Total Workout Time = 46 mins

In and out 46 mins on the clock, beasted.
 
Last edited:
heavy into my power lifting, well strong man training, I did my fist 300kilo dead lift last week, I was sooooooo happy as I've been working so hard on my deads
 
heavy into my power lifting, well strong man training, I did my fist 300kilo dead lift last week, I was sooooooo happy as I've been working so hard on my deads

Random post or friend of chongs?

Either way, roll over to this thread:

http://forums.overclockers.co.uk/showthread.php?t=18474382

Oh and start a log.

Chong, sorry to hear about your issues, and lack of time to train, hopefully things will come back to full strength soon.
 
Sorry to hear of your AIDS - hope you're better, you certainly seem back on it! :cool:
Getting there! :)
Chong, sorry to hear about your issues, and lack of time to train, hopefully things will come back to full strength soon.
Cheers, I'm much more used to being a crippled old fart these days, I'll be back.... again... and again.... and again....
 
TUE 25th June
Workout 2 of 3
Day 10


Walking DB Lunges [90 sec] = 22.5kg DB's in each hand. Ouch!
28x45 -
28x45 - [+4 reps]
20x45 - [+4 reps]
BOR [SUPERSET 1] = Hold and squeeze at top, slow controlled neg, pause at full stretch and then power up.
12x70 - Wide-Grip
12x70 - Wide-Grip
12x75 - Wide-Grip [+5kg]
10x75 - Wide-Grip [+4 reps]
Bench Press [SUPERSET 1] = Tempo 3-2-0, no bouncing off the chest here.
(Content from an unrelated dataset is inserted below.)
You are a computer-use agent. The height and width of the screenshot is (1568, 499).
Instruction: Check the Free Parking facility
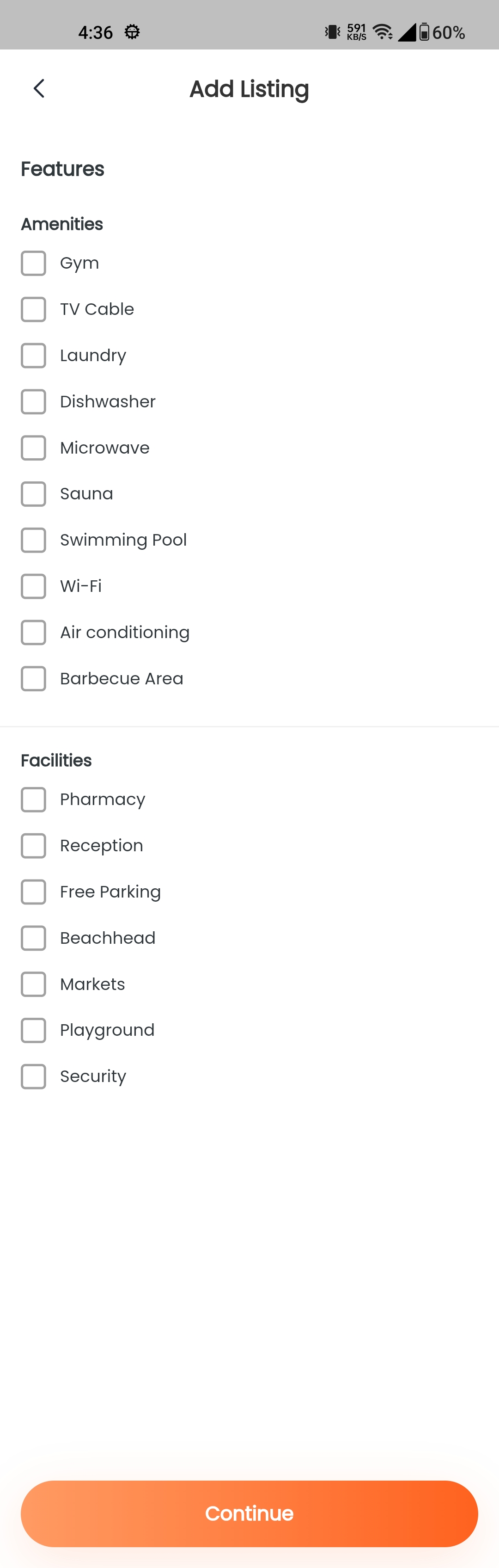[x=33, y=892]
Elastic energy removed and it hurts!
12x80 -
10x85 -
10x87.5 - [+2.5kg]
8x92.5 - [+2.5kg]
Cable Curl [SUPERSET 2] = Tempo 3-1-0
12x55 -
13x60 - [+1 rep]
11x65 - [+2 reps]
Rope Pushdowns [SUPERSET 2] = Lockout and squeeze at the end, tri's on fire
12x45 -
12x50 -
11x55 -
Lat Raises [60 sec] = Tempo 2-1-0
15x10's -
12x12.5's -
11x12.5's - [+11 reps]

Total Workout Time = 60 mins

Not worrying about increases in weight, they will come. Concentrating on strict rest times and tempo for quality reps. If I can improve time under tension and keep the weights lower my old bones should repay me with less injuries :)
 
SUN 30th June
Workout 3 of 3
Day 15


Inc DB Press [100 sec] = Tempo 3-1-0
12x42.5's - [+5kg]
9x45's - [+5kg]
7.5(f)x45's - - just barely failed to lockout 8th rep
Hammer Row [90 sec] = Tempo 3-1-0. Great form and feel in lats.
12x50 -
12x52.5's -
12x55 - [+2.5kg]
8x57.5 - [+8 reps]
Deadlifts [120 sec] = Good
5x110 -
5x120 -
5x130 -
5x135 - [+5kg]
5x135 - [+5kg]
Zottman Curls [SUPERSET 1] = Tempo 3-1-0
15x10's -
12x12.5's -
12x15's -
6x15's - [+6 reps]
French Press [SUPERSET 1] = Tempo 3-2-0
12x30 -
12x32.5 -
12.35 - [+2.5kg]
Leg Ext [90 sec] = Tempo 3-1-0
15x87.5 - [+7.5kg]
12x95 - [+7.5kg]
10x102.5 - [+7.5kg]

Total Workout Time = 75 mins

This workout is a few days late due to work commitments. Will try to train every other day for the rest of week to try and get back on schedule.